### What you will do
Reproduce the passage on metadata below word for word, from its first line through its last heading.

### Given text
┄┄┄┄┄┄┄┄┄┄
Reasons to describe metadata: 

  • Allow your data to be find able by enabling database indexing
  • Increase understanding and reusability of data by providing descriptors and context
  • Make your data and associated research verifiable  

What is Metadata?

  • Metadata is simply data about data.
  • It is the information we create, store, and share to describe things, allow us to interact with these things to render meaning from data. 

Types of Metadata

  • Reagent Metadata: Information about the clinical samples, biological reagents (e.g. cell lines, antibodies, siRNAs), chemical reagents (e.g. drugs), etc. used to generate the data.
  • Technical Metadata: Information automatically generated by research instruments and associated software.
  • Experimental Metadata: Information about the experimental conditions (e.g. assay type, time points), the experimental protocol, and the equipment used to generate the data.
  • Analytical Metadata: Information about data analysis methods including software name and version, quality control parameters, and output file type details.
  • Dataset Level Metadata: Information about the objectives of the research project, participating investigators, relevant publications, and funding sources.

Where does Metadata Exist?

Where can metadata be collected?

  • Paper or electronic lab notebooks
  • Plain text README files describing the content of folders containing data files
  • Within the data file, e.g. the header information in a spreadsheet 
  • Web forms or Electronic Data Collection Systems

What Details Should I include in my Metadata?
┄┄┄┄┄┄┄┄┄┄
### Dataset section
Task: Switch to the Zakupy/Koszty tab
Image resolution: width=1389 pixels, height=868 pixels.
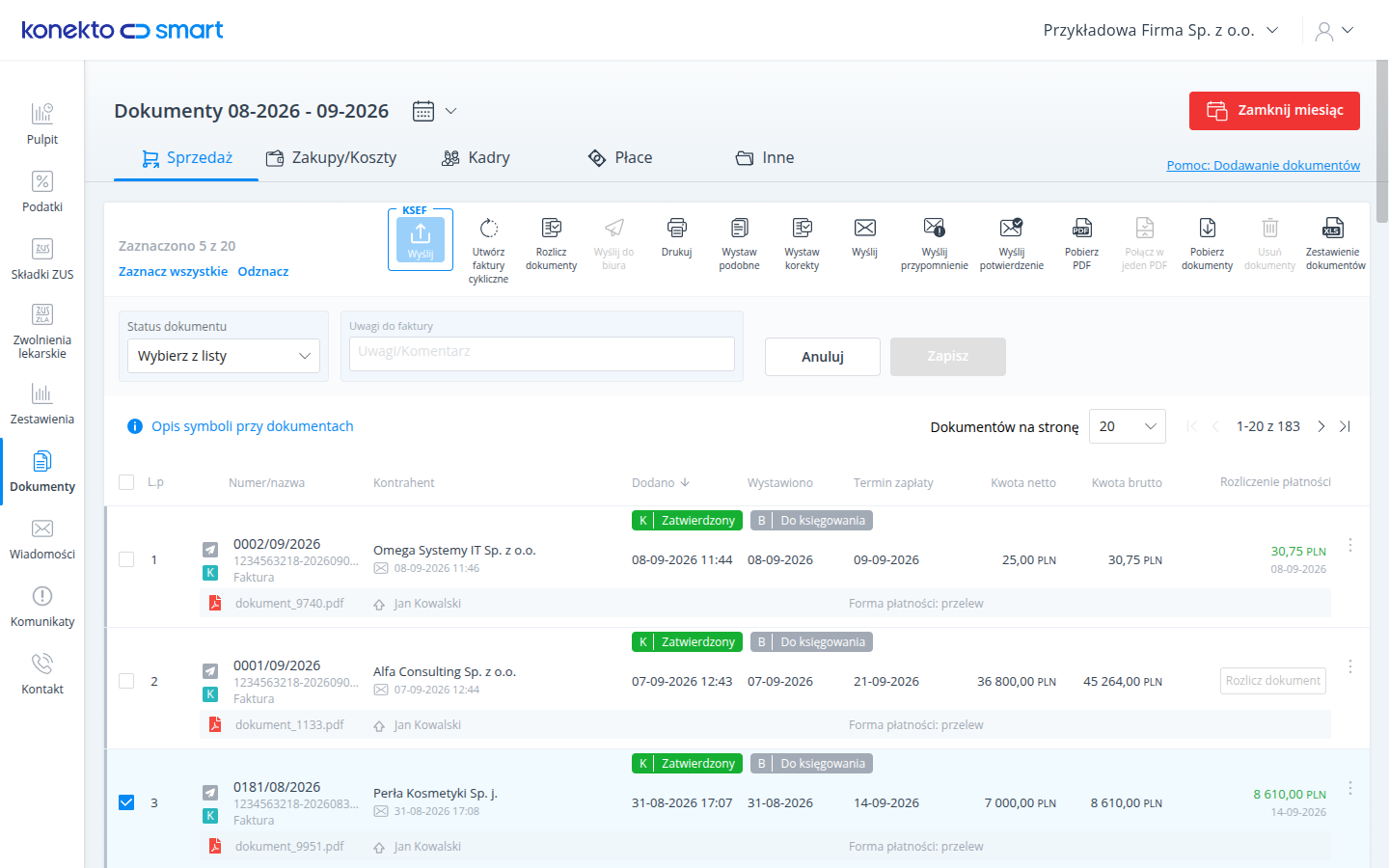Action: (331, 157)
┄┄┄┄┄┄┄┄┄┄
### Exercise output
Reasons to describe metadata: 

  • Allow your data to be find able by enabling database indexing
  • Increase understanding and reusability of data by providing descriptors and context
  • Make your data and associated research verifiable  

What is Metadata?

  • Metadata is simply data about data.
  • It is the information we create, store, and share to describe things, allow us to interact with these things to render meaning from data. 

Types of Metadata

  • Reagent Metadata: Information about the clinical samples, biological reagents (e.g. cell lines, antibodies, siRNAs), chemical reagents (e.g. drugs), etc. used to generate the data.
  • Technical Metadata: Information automatically generated by research instruments and associated software.
  • Experimental Metadata: Information about the experimental conditions (e.g. assay type, time points), the experimental protocol, and the equipment used to generate the data.
  • Analytical Metadata: Information about data analysis methods including software name and version, quality control parameters, and output file type details.
  • Dataset Level Metadata: Information about the objectives of the research project, participating investigators, relevant publications, and funding sources.

Where does Metadata Exist?

Where can metadata be collected?

  • Paper or electronic lab notebooks
  • Plain text README files describing the content of folders containing data files
  • Within the data file, e.g. the header information in a spreadsheet 
  • Web forms or Electronic Data Collection Systems

What Details Should I include in my Metadata?